St Davids II Shopping Centre: Store workers are dressing very casually recently… no it would be more appropriate to say they are dressing stylishly but it is increasingly hard to tell who is or is not employed at the shop. I saw a girl with fake tan, platinum blonde hair and wearing a white dress with smudges of primary colours on it and only realised she worked in the shop when she started to handle stock by the arm full. One day someone walked up to me and asked me to help them as if I were a member of staff when I wasn’t. As much as I wanted to go along with it and lead them into purchasing the least appropriate item my morality stopped me and I informed them to go hence to the nearest optometrist and purchase a pair of corrective eye lens with which to better conduct themselves. Also to perform an act of masochistic onanism upon themselves post haste. I find shops are too casual nowadays.

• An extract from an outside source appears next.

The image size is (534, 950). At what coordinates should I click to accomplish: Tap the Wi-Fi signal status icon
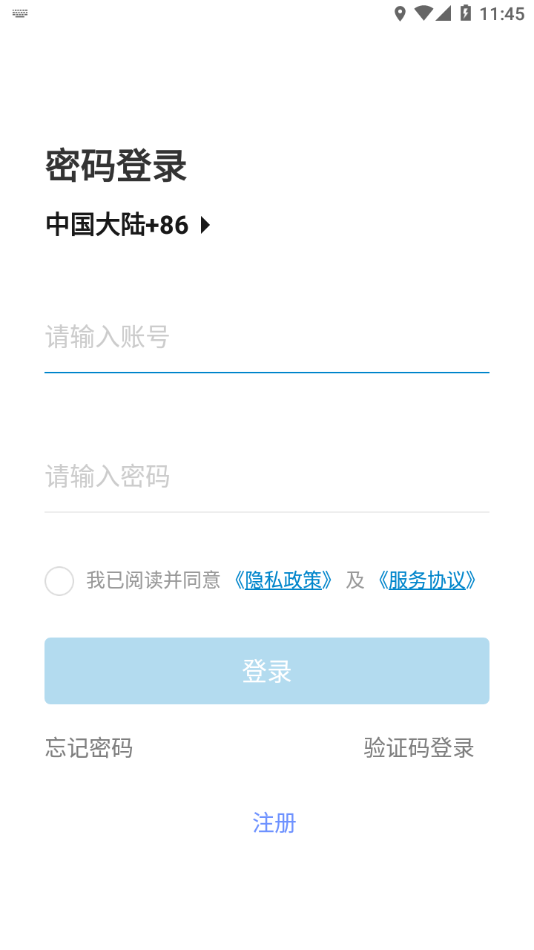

Card Shop: I saw a card with a very funny phrase. I noted it down on my phone and will use it in due course. I suppose I could do that with any card that had a good idea. Especially those Hipster lookin gones where the image is a very basic doodle of a joke. Its all just a question of morality as I doubt the staff will walk up to you and ask what you are doing just assuming you are texting someone and it is none of their business.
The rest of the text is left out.